3. I stitched my seam down the strip - making sure not to catch the ribbon.
(NOTE: Usually my strip is cut to size to begin with so I just pull my
fabric right side out through the tube as I sew - but it didn't work that
because of the layers.)
4. I stitched the seam again - for strength, so if a stitch popped while I
was pulling it through I didn't have an open space to deal with.
5. At this point you should have excess ribbon hanging from the end of the
6. Trim the excess fabric about 1/8"at your stitching line.
7. At the top of your tube that is closed, push the fabric towards the
inside and gently pull on the ribbon at the other end at the same time.
8. Once you get it going - it will pull right through.
9. Walla! You should have a finished tube with all the layers in tact.

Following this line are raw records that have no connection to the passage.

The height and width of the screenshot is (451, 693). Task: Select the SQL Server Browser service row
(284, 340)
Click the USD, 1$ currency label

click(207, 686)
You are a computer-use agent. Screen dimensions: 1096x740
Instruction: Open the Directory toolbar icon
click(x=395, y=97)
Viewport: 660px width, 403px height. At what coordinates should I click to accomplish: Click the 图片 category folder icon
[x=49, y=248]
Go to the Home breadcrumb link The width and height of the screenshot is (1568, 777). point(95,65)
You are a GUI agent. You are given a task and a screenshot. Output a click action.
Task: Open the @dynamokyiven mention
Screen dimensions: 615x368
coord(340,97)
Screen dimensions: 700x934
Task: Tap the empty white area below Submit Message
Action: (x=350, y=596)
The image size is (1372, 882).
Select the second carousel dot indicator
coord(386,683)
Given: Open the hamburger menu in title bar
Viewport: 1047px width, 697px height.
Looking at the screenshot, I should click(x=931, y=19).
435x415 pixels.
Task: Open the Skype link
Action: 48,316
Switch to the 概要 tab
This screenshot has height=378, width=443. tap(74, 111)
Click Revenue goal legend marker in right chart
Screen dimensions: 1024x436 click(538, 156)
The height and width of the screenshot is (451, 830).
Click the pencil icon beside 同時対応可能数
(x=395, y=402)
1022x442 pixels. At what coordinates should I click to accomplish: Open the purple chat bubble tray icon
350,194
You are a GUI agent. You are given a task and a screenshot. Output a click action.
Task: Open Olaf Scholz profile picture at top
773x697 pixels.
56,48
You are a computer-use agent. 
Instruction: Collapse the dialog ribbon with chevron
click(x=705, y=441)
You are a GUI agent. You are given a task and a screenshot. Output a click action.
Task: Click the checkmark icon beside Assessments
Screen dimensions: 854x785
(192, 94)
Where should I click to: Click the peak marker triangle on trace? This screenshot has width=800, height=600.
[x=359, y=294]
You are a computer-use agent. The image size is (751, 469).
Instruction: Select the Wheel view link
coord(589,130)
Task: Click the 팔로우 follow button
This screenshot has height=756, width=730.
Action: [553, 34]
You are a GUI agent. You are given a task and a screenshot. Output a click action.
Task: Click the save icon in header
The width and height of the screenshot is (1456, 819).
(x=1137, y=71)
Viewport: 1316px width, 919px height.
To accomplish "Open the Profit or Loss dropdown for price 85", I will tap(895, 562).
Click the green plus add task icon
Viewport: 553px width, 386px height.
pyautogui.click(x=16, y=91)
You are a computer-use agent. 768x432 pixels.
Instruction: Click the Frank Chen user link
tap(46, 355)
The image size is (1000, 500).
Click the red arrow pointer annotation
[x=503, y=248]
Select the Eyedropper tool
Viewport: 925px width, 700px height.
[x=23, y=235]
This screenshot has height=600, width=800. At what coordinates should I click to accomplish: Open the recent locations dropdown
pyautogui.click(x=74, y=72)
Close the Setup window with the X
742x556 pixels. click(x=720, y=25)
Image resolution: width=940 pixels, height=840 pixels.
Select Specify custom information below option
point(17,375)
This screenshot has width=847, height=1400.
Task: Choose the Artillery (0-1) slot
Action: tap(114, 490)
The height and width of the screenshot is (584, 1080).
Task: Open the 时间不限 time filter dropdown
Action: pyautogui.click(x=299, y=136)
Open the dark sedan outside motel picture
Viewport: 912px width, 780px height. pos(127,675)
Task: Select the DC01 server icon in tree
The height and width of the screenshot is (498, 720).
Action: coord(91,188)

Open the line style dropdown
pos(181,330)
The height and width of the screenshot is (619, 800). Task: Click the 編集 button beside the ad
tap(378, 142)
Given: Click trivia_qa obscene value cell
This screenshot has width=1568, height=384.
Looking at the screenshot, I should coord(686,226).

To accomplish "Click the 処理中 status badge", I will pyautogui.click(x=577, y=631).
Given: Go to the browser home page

My only other suggestion is to play with the stitch spacing and trimming on
a smaller piece to make sure you get the desired size tube you want.
(I got my turning tubes in a set at a quilt shop - but I thought Choltilda
had them in their catalog.)
Date: Sun, 17 Jul 2005 20:57:36 -0700 (PDT)
From: Julia Trimarco <eilonwy14@...>
Subject: Re: Tricky rouleaux
I usually sew the tube wider than I want it to end up finished, because 1)
the stretching from turning and the width lost in the turn of the seam will
make the final tube the 1/8" you intended, and 2) turning that many layers
through would require a little bit of extra wiggle room.
I would think that turning three layers (that's six layers of allowance)
through 1/8" would be just about impossible.
You can trim down the allowance down to the bare minimum to keep the seam
together, but even then, it might prove difficult. There is a tool that
makes turning easier than with just a hook. It has several metal tubes of
different diameters. You fit the stitch fabric tube over the correct metal
tube, and use the hook provided to pull the fabric through. This eases the
friction of fabric agains fabric, as it just has to slip down the metal
instead. Unfortunately, I can't tell you where to get one, I used someone
else's on the the job once, and I've never been able to find one for myself.
Does anyone know where to get one of these?
-Julia, Jypsie Designs
Steve <stevonewell@...> wrote:
I recently spent several hours trying to make 1/8" rouleau, for
loops,out of one layer of silk crepe covered with two layers of silk
As hard as I tried, I cold not turn this combination of fabrics
using a standard rouleaux hook. I'd manage to pull about 1" through,
then it would bunch up and jam.
I cut equal width bias strips, sewed with a zip foot and the fabric
folded around piping cord to maintain the width, and did not stretch
the strips whilst sewing...
...so where did I go wrong!!
I'm so hoping someone will say "you should have done this and this,
it's so simple!"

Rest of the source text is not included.